TASK REQUIREMENTS: Reproduce the records from the start through the line containing "tap(432, 306)", swapping "Instruction" for "Command" and leaving everything else unchanged.

╭─ RECORDS FOR THIS EXERCISE

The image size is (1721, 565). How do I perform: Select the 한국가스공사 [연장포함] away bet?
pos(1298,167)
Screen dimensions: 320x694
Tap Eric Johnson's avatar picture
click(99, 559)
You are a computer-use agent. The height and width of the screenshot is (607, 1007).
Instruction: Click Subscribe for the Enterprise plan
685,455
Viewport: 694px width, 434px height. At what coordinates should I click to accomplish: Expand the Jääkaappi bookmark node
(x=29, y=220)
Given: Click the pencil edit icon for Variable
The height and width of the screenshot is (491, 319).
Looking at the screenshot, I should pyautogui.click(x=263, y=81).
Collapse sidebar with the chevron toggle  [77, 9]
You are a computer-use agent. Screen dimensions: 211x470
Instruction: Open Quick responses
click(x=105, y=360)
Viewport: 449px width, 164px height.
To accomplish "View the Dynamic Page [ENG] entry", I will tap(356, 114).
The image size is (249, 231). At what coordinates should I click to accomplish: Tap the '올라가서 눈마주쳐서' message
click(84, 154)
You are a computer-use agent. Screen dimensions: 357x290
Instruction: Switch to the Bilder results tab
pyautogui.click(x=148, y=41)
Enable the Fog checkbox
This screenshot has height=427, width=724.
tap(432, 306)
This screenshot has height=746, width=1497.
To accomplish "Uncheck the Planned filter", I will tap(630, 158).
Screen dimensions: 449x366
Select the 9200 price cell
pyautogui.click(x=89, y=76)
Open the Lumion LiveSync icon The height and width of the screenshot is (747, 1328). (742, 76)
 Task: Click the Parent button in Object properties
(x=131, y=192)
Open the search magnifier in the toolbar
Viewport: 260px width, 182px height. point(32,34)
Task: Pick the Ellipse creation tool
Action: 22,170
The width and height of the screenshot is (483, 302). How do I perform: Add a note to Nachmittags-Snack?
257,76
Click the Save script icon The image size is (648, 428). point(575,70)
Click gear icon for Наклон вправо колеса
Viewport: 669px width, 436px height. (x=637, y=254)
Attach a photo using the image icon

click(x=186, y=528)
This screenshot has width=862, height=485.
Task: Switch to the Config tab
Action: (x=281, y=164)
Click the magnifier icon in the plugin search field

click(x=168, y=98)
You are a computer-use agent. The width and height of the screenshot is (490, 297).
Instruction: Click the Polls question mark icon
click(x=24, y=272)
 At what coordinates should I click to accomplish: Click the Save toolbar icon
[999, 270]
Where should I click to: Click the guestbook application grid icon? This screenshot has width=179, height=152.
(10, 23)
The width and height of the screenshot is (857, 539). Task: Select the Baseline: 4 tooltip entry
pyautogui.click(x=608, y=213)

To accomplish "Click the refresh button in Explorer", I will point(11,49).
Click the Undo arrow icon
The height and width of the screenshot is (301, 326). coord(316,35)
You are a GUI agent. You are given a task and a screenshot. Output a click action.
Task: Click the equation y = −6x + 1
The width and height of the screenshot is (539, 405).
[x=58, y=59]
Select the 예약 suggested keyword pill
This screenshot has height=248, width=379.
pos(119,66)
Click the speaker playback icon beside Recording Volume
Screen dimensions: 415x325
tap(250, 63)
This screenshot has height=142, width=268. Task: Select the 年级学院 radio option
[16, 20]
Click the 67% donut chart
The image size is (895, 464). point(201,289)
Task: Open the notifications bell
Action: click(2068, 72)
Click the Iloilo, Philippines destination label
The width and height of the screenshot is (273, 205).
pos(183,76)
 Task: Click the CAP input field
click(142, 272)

╰─

RESULT BELOW:
The image size is (1721, 565). How do I perform: Select the 한국가스공사 [연장포함] away bet?
pos(1298,167)
Screen dimensions: 320x694
Tap Eric Johnson's avatar picture
click(99, 559)
You are a computer-use agent. The height and width of the screenshot is (607, 1007).
Command: Click Subscribe for the Enterprise plan
685,455
Viewport: 694px width, 434px height. At what coordinates should I click to accomplish: Expand the Jääkaappi bookmark node
(x=29, y=220)
Given: Click the pencil edit icon for Variable
The height and width of the screenshot is (491, 319).
Looking at the screenshot, I should pyautogui.click(x=263, y=81).
Collapse sidebar with the chevron toggle  [77, 9]
You are a computer-use agent. Screen dimensions: 211x470
Command: Open Quick responses
click(x=105, y=360)
Viewport: 449px width, 164px height.
To accomplish "View the Dynamic Page [ENG] entry", I will tap(356, 114).
The image size is (249, 231). At what coordinates should I click to accomplish: Tap the '올라가서 눈마주쳐서' message
click(84, 154)
You are a computer-use agent. Screen dimensions: 357x290
Command: Switch to the Bilder results tab
pyautogui.click(x=148, y=41)
Enable the Fog checkbox
This screenshot has height=427, width=724.
tap(432, 306)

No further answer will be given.